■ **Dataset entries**
*** Block opens ***
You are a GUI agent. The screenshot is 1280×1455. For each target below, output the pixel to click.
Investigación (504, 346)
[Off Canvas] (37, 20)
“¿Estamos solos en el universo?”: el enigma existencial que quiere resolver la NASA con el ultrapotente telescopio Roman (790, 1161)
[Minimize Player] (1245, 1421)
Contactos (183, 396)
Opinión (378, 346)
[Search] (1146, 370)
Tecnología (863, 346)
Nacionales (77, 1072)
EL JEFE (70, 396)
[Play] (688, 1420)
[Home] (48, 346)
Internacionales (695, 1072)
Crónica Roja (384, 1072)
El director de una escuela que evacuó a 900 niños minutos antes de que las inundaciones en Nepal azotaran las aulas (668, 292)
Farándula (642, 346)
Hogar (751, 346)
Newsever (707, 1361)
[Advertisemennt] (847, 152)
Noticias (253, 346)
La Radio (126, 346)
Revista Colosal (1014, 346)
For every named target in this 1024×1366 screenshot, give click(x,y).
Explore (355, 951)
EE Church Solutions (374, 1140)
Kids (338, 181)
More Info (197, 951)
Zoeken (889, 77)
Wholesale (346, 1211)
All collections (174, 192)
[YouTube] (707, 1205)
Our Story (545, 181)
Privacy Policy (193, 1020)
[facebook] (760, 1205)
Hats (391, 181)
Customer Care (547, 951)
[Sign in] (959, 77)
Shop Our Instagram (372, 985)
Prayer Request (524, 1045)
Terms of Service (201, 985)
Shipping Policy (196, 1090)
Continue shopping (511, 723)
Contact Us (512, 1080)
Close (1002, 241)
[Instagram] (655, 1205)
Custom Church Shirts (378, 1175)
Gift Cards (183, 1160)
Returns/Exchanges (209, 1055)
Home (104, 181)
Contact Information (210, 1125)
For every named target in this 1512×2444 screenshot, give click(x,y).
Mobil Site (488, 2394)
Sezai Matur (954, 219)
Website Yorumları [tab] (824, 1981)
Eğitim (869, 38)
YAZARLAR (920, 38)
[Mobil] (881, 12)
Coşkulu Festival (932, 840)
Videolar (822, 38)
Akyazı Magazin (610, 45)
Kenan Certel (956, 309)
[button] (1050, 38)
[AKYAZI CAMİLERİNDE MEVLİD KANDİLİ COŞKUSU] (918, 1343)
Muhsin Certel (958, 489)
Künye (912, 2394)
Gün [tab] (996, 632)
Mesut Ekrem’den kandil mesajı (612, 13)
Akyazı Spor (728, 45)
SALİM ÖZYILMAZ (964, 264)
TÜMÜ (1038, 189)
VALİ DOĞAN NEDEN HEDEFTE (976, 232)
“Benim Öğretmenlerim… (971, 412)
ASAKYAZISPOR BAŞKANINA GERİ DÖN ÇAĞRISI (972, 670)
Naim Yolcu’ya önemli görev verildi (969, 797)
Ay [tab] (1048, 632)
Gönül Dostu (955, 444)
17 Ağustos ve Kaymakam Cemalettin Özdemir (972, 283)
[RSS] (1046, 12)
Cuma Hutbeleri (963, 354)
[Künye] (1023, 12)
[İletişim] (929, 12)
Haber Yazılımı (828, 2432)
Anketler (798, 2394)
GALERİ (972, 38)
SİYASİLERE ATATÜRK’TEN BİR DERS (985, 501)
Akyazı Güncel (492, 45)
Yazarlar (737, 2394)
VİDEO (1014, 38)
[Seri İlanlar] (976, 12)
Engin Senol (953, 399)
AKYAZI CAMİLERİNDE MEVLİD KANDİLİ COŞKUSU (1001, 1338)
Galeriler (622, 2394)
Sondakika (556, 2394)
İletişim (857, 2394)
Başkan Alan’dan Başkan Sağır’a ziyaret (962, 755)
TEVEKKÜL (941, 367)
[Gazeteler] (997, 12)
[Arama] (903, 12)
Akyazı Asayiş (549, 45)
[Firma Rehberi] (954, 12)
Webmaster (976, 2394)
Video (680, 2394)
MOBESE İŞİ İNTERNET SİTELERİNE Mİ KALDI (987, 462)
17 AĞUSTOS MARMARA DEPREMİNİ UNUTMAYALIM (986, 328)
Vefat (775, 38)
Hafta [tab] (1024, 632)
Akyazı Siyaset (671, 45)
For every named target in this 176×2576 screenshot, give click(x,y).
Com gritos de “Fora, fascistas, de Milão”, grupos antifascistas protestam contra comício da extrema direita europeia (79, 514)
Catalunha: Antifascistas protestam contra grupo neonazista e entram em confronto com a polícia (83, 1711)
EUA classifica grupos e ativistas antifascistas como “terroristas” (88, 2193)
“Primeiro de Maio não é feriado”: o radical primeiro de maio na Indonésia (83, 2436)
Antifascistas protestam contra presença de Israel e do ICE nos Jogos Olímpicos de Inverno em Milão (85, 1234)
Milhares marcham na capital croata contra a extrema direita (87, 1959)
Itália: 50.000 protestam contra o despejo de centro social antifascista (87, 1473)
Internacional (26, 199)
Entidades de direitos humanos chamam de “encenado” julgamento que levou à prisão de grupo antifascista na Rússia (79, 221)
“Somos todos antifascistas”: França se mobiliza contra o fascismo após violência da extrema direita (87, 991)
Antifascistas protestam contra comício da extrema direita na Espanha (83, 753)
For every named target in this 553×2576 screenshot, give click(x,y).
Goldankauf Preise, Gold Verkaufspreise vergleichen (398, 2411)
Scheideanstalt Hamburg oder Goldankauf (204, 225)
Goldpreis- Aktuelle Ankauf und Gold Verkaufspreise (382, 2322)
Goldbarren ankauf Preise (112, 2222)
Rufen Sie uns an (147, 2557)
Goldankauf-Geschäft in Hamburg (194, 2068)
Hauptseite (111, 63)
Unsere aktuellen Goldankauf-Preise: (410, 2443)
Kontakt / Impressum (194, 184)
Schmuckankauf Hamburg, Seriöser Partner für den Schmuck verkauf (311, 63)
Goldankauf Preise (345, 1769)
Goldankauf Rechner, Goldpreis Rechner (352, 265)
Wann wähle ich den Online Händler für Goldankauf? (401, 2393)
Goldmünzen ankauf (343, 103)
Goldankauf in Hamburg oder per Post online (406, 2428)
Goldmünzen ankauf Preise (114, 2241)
*** Block closes ***
Each entry must be reproduced verbatim.

■ **ANSWER BELOW**
You are a GUI agent. The screenshot is 1280×1455. For each target below, output the pixel to click.
Investigación (504, 346)
[Off Canvas] (37, 20)
“¿Estamos solos en el universo?”: el enigma existencial que quiere resolver la NASA con el ultrapotente telescopio Roman (790, 1161)
[Minimize Player] (1245, 1421)
Contactos (183, 396)
Opinión (378, 346)
[Search] (1146, 370)
Tecnología (863, 346)
Nacionales (77, 1072)
EL JEFE (70, 396)
[Play] (688, 1420)
[Home] (48, 346)
Internacionales (695, 1072)
Crónica Roja (384, 1072)
El director de una escuela que evacuó a 900 niños minutos antes de que las inundaciones en Nepal azotaran las aulas (668, 292)
Farándula (642, 346)
Hogar (751, 346)
Newsever (707, 1361)
[Advertisemennt] (847, 152)
Noticias (253, 346)
La Radio (126, 346)
Revista Colosal (1014, 346)
For every named target in this 1024×1366 screenshot, give click(x,y).
Explore (355, 951)
EE Church Solutions (374, 1140)
Kids (338, 181)
More Info (197, 951)
Zoeken (889, 77)
Wholesale (346, 1211)
All collections (174, 192)
[YouTube] (707, 1205)
Our Story (545, 181)
Privacy Policy (193, 1020)
[facebook] (760, 1205)
Hats (391, 181)
Customer Care (547, 951)
[Sign in] (959, 77)
Shop Our Instagram (372, 985)
Prayer Request (524, 1045)
Terms of Service (201, 985)
Shipping Policy (196, 1090)
Continue shopping (511, 723)
Contact Us (512, 1080)
Close (1002, 241)
[Instagram] (655, 1205)
Custom Church Shirts (378, 1175)
Gift Cards (183, 1160)
Returns/Exchanges (209, 1055)
Home (104, 181)
Contact Information (210, 1125)
For every named target in this 1512×2444 screenshot, give click(x,y).
Mobil Site (488, 2394)
Sezai Matur (954, 219)
Website Yorumları [tab] (824, 1981)
Eğitim (869, 38)
YAZARLAR (920, 38)
[Mobil] (881, 12)
Coşkulu Festival (932, 840)
Videolar (822, 38)
Akyazı Magazin (610, 45)
Kenan Certel (956, 309)
[button] (1050, 38)
[AKYAZI CAMİLERİNDE MEVLİD KANDİLİ COŞKUSU] (918, 1343)
Muhsin Certel (958, 489)
Künye (912, 2394)
Gün [tab] (996, 632)
Mesut Ekrem’den kandil mesajı (612, 13)
Akyazı Spor (728, 45)
SALİM ÖZYILMAZ (964, 264)
TÜMÜ (1038, 189)
VALİ DOĞAN NEDEN HEDEFTE (976, 232)
“Benim Öğretmenlerim… (971, 412)
ASAKYAZISPOR BAŞKANINA GERİ DÖN ÇAĞRISI (972, 670)
Naim Yolcu’ya önemli görev verildi (969, 797)
Ay [tab] (1048, 632)
Gönül Dostu (955, 444)
17 Ağustos ve Kaymakam Cemalettin Özdemir (972, 283)
[RSS] (1046, 12)
Cuma Hutbeleri (963, 354)
[Künye] (1023, 12)
[İletişim] (929, 12)
Haber Yazılımı (828, 2432)
Anketler (798, 2394)
GALERİ (972, 38)
SİYASİLERE ATATÜRK’TEN BİR DERS (985, 501)
Akyazı Güncel (492, 45)
Yazarlar (737, 2394)
VİDEO (1014, 38)
[Seri İlanlar] (976, 12)
Engin Senol (953, 399)
AKYAZI CAMİLERİNDE MEVLİD KANDİLİ COŞKUSU (1001, 1338)
Galeriler (622, 2394)
Sondakika (556, 2394)
İletişim (857, 2394)
Başkan Alan’dan Başkan Sağır’a ziyaret (962, 755)
TEVEKKÜL (941, 367)
[Gazeteler] (997, 12)
[Arama] (903, 12)
Akyazı Asayiş (549, 45)
[Firma Rehberi] (954, 12)
Webmaster (976, 2394)
Video (680, 2394)
MOBESE İŞİ İNTERNET SİTELERİNE Mİ KALDI (987, 462)
17 AĞUSTOS MARMARA DEPREMİNİ UNUTMAYALIM (986, 328)
Vefat (775, 38)
Hafta [tab] (1024, 632)
Akyazı Siyaset (671, 45)
For every named target in this 176×2576 screenshot, give click(x,y).
Com gritos de “Fora, fascistas, de Milão”, grupos antifascistas protestam contra comício da extrema direita europeia (79, 514)
Catalunha: Antifascistas protestam contra grupo neonazista e entram em confronto com a polícia (83, 1711)
EUA classifica grupos e ativistas antifascistas como “terroristas” (88, 2193)
“Primeiro de Maio não é feriado”: o radical primeiro de maio na Indonésia (83, 2436)
Antifascistas protestam contra presença de Israel e do ICE nos Jogos Olímpicos de Inverno em Milão (85, 1234)
Milhares marcham na capital croata contra a extrema direita (87, 1959)
Itália: 50.000 protestam contra o despejo de centro social antifascista (87, 1473)
Internacional (26, 199)
Entidades de direitos humanos chamam de “encenado” julgamento que levou à prisão de grupo antifascista na Rússia (79, 221)
“Somos todos antifascistas”: França se mobiliza contra o fascismo após violência da extrema direita (87, 991)
Antifascistas protestam contra comício da extrema direita na Espanha (83, 753)
For every named target in this 553×2576 screenshot, give click(x,y).
Goldankauf Preise, Gold Verkaufspreise vergleichen (398, 2411)
Scheideanstalt Hamburg oder Goldankauf (204, 225)
Goldpreis- Aktuelle Ankauf und Gold Verkaufspreise (382, 2322)
Goldbarren ankauf Preise (112, 2222)
Rufen Sie uns an (147, 2557)
Goldankauf-Geschäft in Hamburg (194, 2068)
Hauptseite (111, 63)
Unsere aktuellen Goldankauf-Preise: (410, 2443)
Kontakt / Impressum (194, 184)
Schmuckankauf Hamburg, Seriöser Partner für den Schmuck verkauf (311, 63)
Goldankauf Preise (345, 1769)
Goldankauf Rechner, Goldpreis Rechner (352, 265)
Wann wähle ich den Online Händler für Goldankauf? (401, 2393)
Goldmünzen ankauf (343, 103)
Goldankauf in Hamburg oder per Post online (406, 2428)
Goldmünzen ankauf Preise (114, 2241)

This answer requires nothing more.